Team Dominica swept through the last WBC, finishing 8-0 and becoming the first team to go undefeated on its way to the championship. A heavy favorite to repeat, the Dominican lineup is loaded. While American major leaguers may be reluctant to participate, that’s decidedly not the case for those with ties to the Caribbean island nation. This year’s roster includes Jean Segura of the Diamondbacks, who led the National League in hits last season; and speedy Jonathan Villar of the Brewers, last year’s stolen base leader with 62. Then there’s Jose Bautista, Nelson Cruz and Starling Marte in the outfield, and Adrian Beltre, Robinson Cano, Manny Machado and Hanley Ramirez in the infield. It’s a lineup any major league manager would be happy to run out on the field anytime during the longest season.

It’s no surprise that the Dominican Republic squad finished the first round a perfect 3-0, on top of Pool C. That included a comeback 7-5 win over Team U.S.A., although the Americans are thrashing Team Canada as this is being written and so will likely join Team Dominica in the second round as the runner-up in Pool C. The Dominicans will be favored in the second stage round robin at Petco Park, and barring an upset favored again at the single elimination finals among four teams at Dodger Stadium the beginning of next week.

But beware Team Israel. In keeping with it spot on the calendar, the WBC has a Cinderella team, such as we’ll soon be hearing about from the NCAA basketball tournament. Team Israel is in its first WBC, having played its way into the tournament by winning a four team, double elimination qualifier in Brooklyn last September. The Israeli roster includes not a single active major leaguer, with the best Jewish players either sitting out the WBC or playing for the U.S. Ranked 41st in the world and a 200-1 longshot to win the tournament, Team Israel has one Israeli-born player and a group of American minor leaguers and retired big league players with enough Jewish heritage to qualify under the tournament’s rules.

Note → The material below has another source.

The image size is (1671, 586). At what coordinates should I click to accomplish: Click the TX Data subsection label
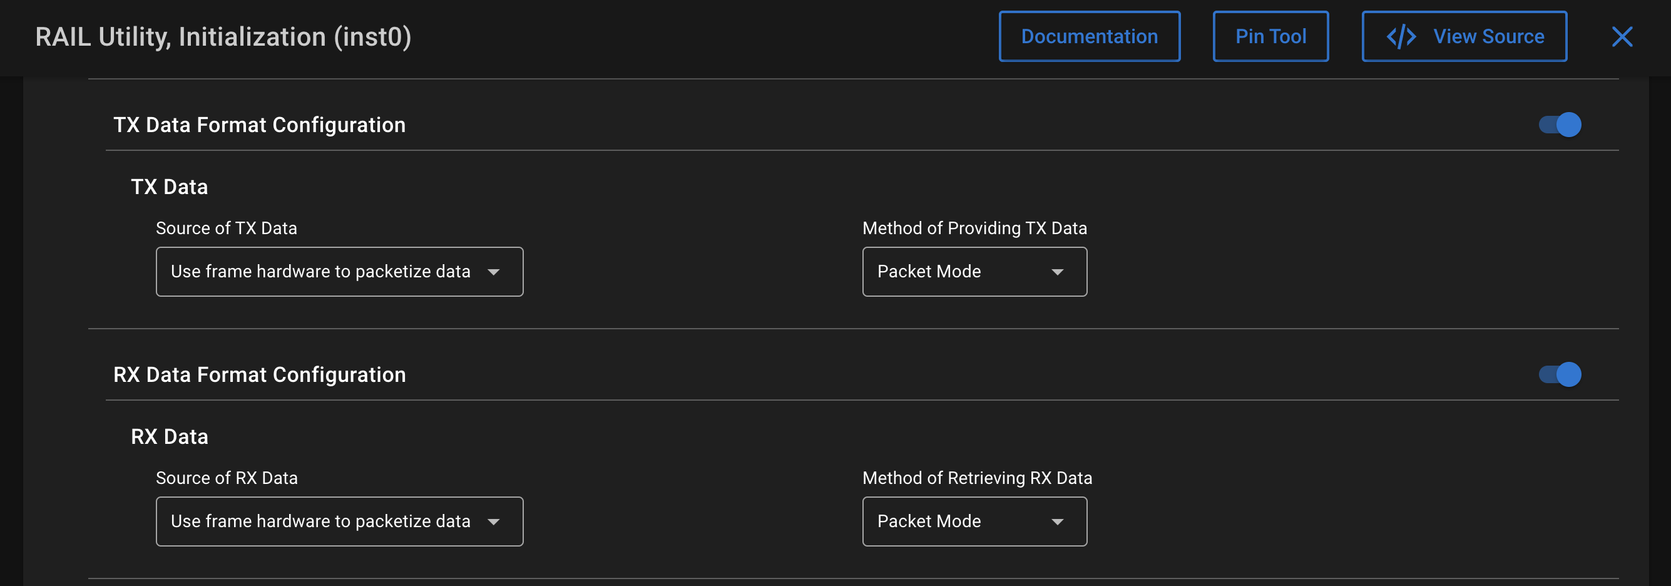pos(170,186)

So far all they’ve done is sweep through the first round, beating South Korea 2-1, Taiwan 15-7, and the Netherlands 4-2. After moving from Seoul to Tokyo, Team Israel opened round two by downing Cuba 4-1. Ahead are a rematch against the Dutch and a meeting with Team Japan. The unlikeliest team to be undefeated at this point may need only one more win to qualify for the finals. Who said a competition without known stars couldn’t be entertaining?